Entries on where items appear:
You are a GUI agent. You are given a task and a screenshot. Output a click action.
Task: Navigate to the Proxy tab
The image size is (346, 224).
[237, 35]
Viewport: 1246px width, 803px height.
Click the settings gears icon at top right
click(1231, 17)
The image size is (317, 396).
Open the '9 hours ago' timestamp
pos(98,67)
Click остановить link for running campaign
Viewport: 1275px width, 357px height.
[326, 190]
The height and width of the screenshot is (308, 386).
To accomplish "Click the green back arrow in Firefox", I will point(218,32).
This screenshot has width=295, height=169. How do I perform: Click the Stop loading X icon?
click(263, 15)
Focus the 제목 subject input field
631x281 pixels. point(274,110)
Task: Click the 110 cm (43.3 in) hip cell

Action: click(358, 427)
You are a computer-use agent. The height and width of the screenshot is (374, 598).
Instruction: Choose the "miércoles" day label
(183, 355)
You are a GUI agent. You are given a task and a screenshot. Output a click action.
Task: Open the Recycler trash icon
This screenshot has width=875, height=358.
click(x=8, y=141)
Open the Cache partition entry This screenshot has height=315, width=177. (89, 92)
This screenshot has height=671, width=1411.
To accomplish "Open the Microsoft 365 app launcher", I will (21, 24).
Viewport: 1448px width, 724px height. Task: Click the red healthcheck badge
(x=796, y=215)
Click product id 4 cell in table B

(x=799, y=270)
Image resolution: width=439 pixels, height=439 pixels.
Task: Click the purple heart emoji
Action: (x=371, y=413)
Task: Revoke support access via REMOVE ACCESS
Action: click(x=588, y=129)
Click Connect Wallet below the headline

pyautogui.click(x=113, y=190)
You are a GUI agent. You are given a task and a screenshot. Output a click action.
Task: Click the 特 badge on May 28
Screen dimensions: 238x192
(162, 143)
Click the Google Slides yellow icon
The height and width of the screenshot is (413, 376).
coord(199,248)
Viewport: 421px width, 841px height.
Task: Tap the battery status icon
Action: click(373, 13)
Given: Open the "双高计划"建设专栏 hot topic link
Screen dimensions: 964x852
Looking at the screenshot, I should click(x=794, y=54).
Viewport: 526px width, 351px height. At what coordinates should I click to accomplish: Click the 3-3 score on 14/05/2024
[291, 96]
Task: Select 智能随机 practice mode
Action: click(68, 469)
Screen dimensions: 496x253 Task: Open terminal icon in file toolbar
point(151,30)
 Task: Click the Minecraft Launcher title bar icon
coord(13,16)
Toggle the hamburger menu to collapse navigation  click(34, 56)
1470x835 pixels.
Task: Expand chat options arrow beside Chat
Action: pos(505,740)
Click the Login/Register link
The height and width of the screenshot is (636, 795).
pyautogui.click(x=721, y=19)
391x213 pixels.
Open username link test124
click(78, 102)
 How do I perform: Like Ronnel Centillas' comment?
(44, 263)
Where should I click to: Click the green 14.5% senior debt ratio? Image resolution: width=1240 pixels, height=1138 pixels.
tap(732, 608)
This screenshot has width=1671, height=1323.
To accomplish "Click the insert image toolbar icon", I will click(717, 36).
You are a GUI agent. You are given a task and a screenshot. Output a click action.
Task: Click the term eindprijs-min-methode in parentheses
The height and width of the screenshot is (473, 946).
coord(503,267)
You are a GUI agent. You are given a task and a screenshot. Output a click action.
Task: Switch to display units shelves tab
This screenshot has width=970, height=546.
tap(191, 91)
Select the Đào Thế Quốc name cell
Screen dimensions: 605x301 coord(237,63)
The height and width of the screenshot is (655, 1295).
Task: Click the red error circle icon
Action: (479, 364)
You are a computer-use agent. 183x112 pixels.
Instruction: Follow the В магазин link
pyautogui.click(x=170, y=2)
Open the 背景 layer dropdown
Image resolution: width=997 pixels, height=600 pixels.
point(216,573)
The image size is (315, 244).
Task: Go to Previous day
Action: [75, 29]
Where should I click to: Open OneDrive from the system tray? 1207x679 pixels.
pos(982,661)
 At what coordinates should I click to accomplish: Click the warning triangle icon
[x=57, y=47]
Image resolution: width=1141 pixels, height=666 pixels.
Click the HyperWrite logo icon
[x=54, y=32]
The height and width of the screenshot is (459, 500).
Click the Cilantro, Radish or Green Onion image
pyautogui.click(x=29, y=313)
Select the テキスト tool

Given task:
Render every line of the material above as a Markdown table with the columns Row and Text, numbering the rows in order and leaving out blank lines.

Result:
| Row | Text |
|---|---|
| 1 | You are a GUI agent. You are given a task and a screenshot. Output a click action. |
| 2 | Task: Navigate to the Proxy tab |
| 3 | The image size is (346, 224). |
| 4 | [237, 35] |
| 5 | Viewport: 1246px width, 803px height. |
| 6 | Click the settings gears icon at top right |
| 7 | click(1231, 17) |
| 8 | The image size is (317, 396). |
| 9 | Open the '9 hours ago' timestamp |
| 10 | pos(98,67) |
| 11 | Click остановить link for running campaign |
| 12 | Viewport: 1275px width, 357px height. |
| 13 | [326, 190] |
| 14 | The height and width of the screenshot is (308, 386). |
| 15 | To accomplish "Click the green back arrow in Firefox", I will point(218,32). |
| 16 | This screenshot has width=295, height=169. How do I perform: Click the Stop loading X icon? |
| 17 | click(263, 15) |
| 18 | Focus the 제목 subject input field |
| 19 | 631x281 pixels. point(274,110) |
| 20 | Task: Click the 110 cm (43.3 in) hip cell |
| 21 | Action: click(358, 427) |
| 22 | You are a computer-use agent. The height and width of the screenshot is (374, 598). |
| 23 | Instruction: Choose the "miércoles" day label |
| 24 | (183, 355) |
| 25 | You are a GUI agent. You are given a task and a screenshot. Output a click action. |
| 26 | Task: Open the Recycler trash icon |
| 27 | This screenshot has width=875, height=358. |
| 28 | click(x=8, y=141) |
| 29 | Open the Cache partition entry This screenshot has height=315, width=177. (89, 92) |
| 30 | This screenshot has height=671, width=1411. |
| 31 | To accomplish "Open the Microsoft 365 app launcher", I will (21, 24). |
| 32 | Viewport: 1448px width, 724px height. Task: Click the red healthcheck badge |
| 33 | (x=796, y=215) |
| 34 | Click product id 4 cell in table B |
| 35 | (x=799, y=270) |
| 36 | Image resolution: width=439 pixels, height=439 pixels. |
| 37 | Task: Click the purple heart emoji |
| 38 | Action: (x=371, y=413) |
| 39 | Task: Revoke support access via REMOVE ACCESS |
| 40 | Action: click(x=588, y=129) |
| 41 | Click Connect Wallet below the headline |
| 42 | pyautogui.click(x=113, y=190) |
| 43 | You are a GUI agent. You are given a task and a screenshot. Output a click action. |
| 44 | Task: Click the 特 badge on May 28 |
| 45 | Screen dimensions: 238x192 |
| 46 | (162, 143) |
| 47 | Click the Google Slides yellow icon |
| 48 | The height and width of the screenshot is (413, 376). |
| 49 | coord(199,248) |
| 50 | Viewport: 421px width, 841px height. |
| 51 | Task: Tap the battery status icon |
| 52 | Action: click(373, 13) |
| 53 | Given: Open the "双高计划"建设专栏 hot topic link |
| 54 | Screen dimensions: 964x852 |
| 55 | Looking at the screenshot, I should click(x=794, y=54). |
| 56 | Viewport: 526px width, 351px height. At what coordinates should I click to accomplish: Click the 3-3 score on 14/05/2024 |
| 57 | [291, 96] |
| 58 | Task: Select 智能随机 practice mode |
| 59 | Action: click(68, 469) |
| 60 | Screen dimensions: 496x253 Task: Open terminal icon in file toolbar |
| 61 | point(151,30) |
| 62 |  Task: Click the Minecraft Launcher title bar icon |
| 63 | coord(13,16) |
| 64 | Toggle the hamburger menu to collapse navigation  click(34, 56) |
| 65 | 1470x835 pixels. |
| 66 | Task: Expand chat options arrow beside Chat |
| 67 | Action: pos(505,740) |
| 68 | Click the Login/Register link |
| 69 | The height and width of the screenshot is (636, 795). |
| 70 | pyautogui.click(x=721, y=19) |
| 71 | 391x213 pixels. |
| 72 | Open username link test124 |
| 73 | click(78, 102) |
| 74 |  How do I perform: Like Ronnel Centillas' comment? |
| 75 | (44, 263) |
| 76 | Where should I click to: Click the green 14.5% senior debt ratio? Image resolution: width=1240 pixels, height=1138 pixels. |
| 77 | tap(732, 608) |
| 78 | This screenshot has width=1671, height=1323. |
| 79 | To accomplish "Click the insert image toolbar icon", I will click(717, 36). |
| 80 | You are a GUI agent. You are given a task and a screenshot. Output a click action. |
| 81 | Task: Click the term eindprijs-min-methode in parentheses |
| 82 | The height and width of the screenshot is (473, 946). |
| 83 | coord(503,267) |
| 84 | You are a GUI agent. You are given a task and a screenshot. Output a click action. |
| 85 | Task: Switch to display units shelves tab |
| 86 | This screenshot has width=970, height=546. |
| 87 | tap(191, 91) |
| 88 | Select the Đào Thế Quốc name cell |
| 89 | Screen dimensions: 605x301 coord(237,63) |
| 90 | The height and width of the screenshot is (655, 1295). |
| 91 | Task: Click the red error circle icon |
| 92 | Action: (479, 364) |
| 93 | You are a computer-use agent. 183x112 pixels. |
| 94 | Instruction: Follow the В магазин link |
| 95 | pyautogui.click(x=170, y=2) |
| 96 | Open the 背景 layer dropdown |
| 97 | Image resolution: width=997 pixels, height=600 pixels. |
| 98 | point(216,573) |
| 99 | The image size is (315, 244). |
| 100 | Task: Go to Previous day |
| 101 | Action: [75, 29] |
| 102 | Where should I click to: Open OneDrive from the system tray? 1207x679 pixels. |
| 103 | pos(982,661) |
| 104 |  At what coordinates should I click to accomplish: Click the warning triangle icon |
| 105 | [x=57, y=47] |
| 106 | Image resolution: width=1141 pixels, height=666 pixels. |
| 107 | Click the HyperWrite logo icon |
| 108 | [x=54, y=32] |
| 109 | The height and width of the screenshot is (459, 500). |
| 110 | Click the Cilantro, Radish or Green Onion image |
| 111 | pyautogui.click(x=29, y=313) |
| 112 | Select the テキスト tool |